A casual observer could be forgiven for concluding that the heated debate over gay marriage boils down to a semantic dispute. Many people seem willing to extend to gay couples rights and privileges similar to those enjoyed by husbands and wives, as long as the relationship is not called a marriage.
Ramesh Ponnuru highlighted the importance of this distinction in a National Review article published a few weeks before the Supreme Judicial Court of Massachusetts ruled that marriage licenses should be available to gay couples. Ponnuru noted that supporters of an amendment that would incorporate the traditional understanding of marriage into the U.S. Constitution disagreed about whether it should apply to "civil unions" as well.
Some believed that a broad amendment was not politically feasible or that the question of civil unions should be left for each state to decide. Others "argued strongly that it would be pointless to fight for an amendment that allowed gay marriage in all but name. The amendment had to 'protect an institution, not a word.'"
The compromise they arrived at "would allow civil unions so long as eligibility for them is not based, even in part, on the fact, supposition, or presumption that the people involved are having sex," Ponnuru explained. "The amendment would thus make it theoretically possible for gay couples—and cohabiting straight couples—to have any of the benefits of marriage, except for governmental recognition of their relationships as equivalent to those of married people."
What sort of equivalence are we talking about, and why is it so troubling? By the Massachusetts court's reckoning, the issue is equality before the law: The government should not discriminate based on sexual orientation when dispensing marriage licenses. As a matter of policy and basic fairness, I think this principle is sound, although the court's constitutional reasoning was somewhat less compelling.
For many Americans, however, the issue raised by official recognition of gay unions is not merely legal but moral equivalence. Tech Central Station columnist James D. Miller argues that "on the issue of gay marriage there can be no neutral position. If a state allowed gay couples to marry, it would clearly be endorsing gay marriage and proclaiming to America that homosexual love is equivalent or at least morally equal to its heterosexual counterpart."

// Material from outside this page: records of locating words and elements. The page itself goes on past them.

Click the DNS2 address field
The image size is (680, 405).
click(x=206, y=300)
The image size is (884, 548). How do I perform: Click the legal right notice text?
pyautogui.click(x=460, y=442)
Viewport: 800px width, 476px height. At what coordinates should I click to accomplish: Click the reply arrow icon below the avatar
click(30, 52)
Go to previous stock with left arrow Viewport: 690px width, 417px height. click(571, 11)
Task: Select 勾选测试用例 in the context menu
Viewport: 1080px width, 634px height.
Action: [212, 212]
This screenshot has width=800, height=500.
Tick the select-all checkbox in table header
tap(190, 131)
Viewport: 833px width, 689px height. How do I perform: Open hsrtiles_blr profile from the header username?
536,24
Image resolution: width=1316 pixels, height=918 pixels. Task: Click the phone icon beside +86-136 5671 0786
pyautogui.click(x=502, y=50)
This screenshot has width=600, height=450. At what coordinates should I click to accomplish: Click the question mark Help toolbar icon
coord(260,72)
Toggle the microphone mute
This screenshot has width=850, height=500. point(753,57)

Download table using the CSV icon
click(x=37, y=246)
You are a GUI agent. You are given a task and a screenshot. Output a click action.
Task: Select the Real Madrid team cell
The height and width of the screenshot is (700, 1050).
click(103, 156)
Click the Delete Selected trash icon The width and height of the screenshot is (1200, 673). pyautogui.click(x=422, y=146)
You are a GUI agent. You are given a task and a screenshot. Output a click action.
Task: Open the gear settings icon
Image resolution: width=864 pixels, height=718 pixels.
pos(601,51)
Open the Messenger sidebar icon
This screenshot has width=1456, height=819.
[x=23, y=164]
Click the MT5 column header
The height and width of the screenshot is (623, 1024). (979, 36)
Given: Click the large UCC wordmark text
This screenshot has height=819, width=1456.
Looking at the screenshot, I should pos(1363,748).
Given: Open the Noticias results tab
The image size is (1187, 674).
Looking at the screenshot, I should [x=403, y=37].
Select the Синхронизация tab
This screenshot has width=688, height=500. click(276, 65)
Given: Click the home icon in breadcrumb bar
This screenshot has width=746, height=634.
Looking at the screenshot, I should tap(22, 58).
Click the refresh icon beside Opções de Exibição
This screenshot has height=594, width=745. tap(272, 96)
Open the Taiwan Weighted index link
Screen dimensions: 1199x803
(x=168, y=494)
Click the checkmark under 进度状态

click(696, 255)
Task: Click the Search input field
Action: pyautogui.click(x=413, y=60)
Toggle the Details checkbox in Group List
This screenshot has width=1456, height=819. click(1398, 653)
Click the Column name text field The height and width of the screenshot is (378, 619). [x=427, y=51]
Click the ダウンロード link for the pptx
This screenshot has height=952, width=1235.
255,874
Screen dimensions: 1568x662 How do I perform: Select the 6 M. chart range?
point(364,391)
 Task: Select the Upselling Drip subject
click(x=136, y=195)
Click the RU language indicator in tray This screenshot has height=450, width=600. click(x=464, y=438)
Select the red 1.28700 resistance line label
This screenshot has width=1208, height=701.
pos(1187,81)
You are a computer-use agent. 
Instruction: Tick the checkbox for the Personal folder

In this light, the prophecies of doom that accompanied the Massachusetts ruling are easier to understand. The government has become so entangled in marriage that people have trouble distinguishing between the conditions for obtaining a license and the conditions for maintaining an institution that predates such requirements by thousands of years.
Even if we accept marriage licenses as a convenient way to make various legal and contractual arrangements simultaneously, it does not follow that granting them amounts to a moral judgment. Marriage licenses do not distinguish between people who marry for love and people who marry for money, or between couples who plan to have children and couples who don't. By Miller's logic, that means the government is discounting the importance of love and procreation.
More to the point, as the Massachusetts court recognized, civil marriage is "a wholly secular institution"—a fact that all the talk of defending "the sanctity of marriage" tends to obscure. Atheists and agnostics have been known to marry, after all, and states recognize unions—between Jew and non-Jew, for example, or between Catholics whose earlier marriages have not been annulled—that are forbidden by religious law.
"Given that much of the opposition to homosexuality is religiously based," Miller acknowledges, "if a state denies gays the right to marry it is essentially endorsing certain religious views of marriage." But it's not true that the state disdains those views if it treats gay and straight couples equally when granting marriage licenses—unless it is disdaining Judaism and Catholicism by permitting civil marriages of couples who would be turned away by most rabbis or priests.
Human Events Editor Terence Jeffrey, speaking for many social conservatives, argues that marriages are "made in heaven" and that civil laws relating to marriage should be "man's best effort to codify his understanding of God's law." But once you get beyond the basic rules that are necessary for peaceful coexistence, Americans do not share a single understanding of divine law. And as history amply testifies, using the state to impose one view of God's will is a recipe for perpetual discord.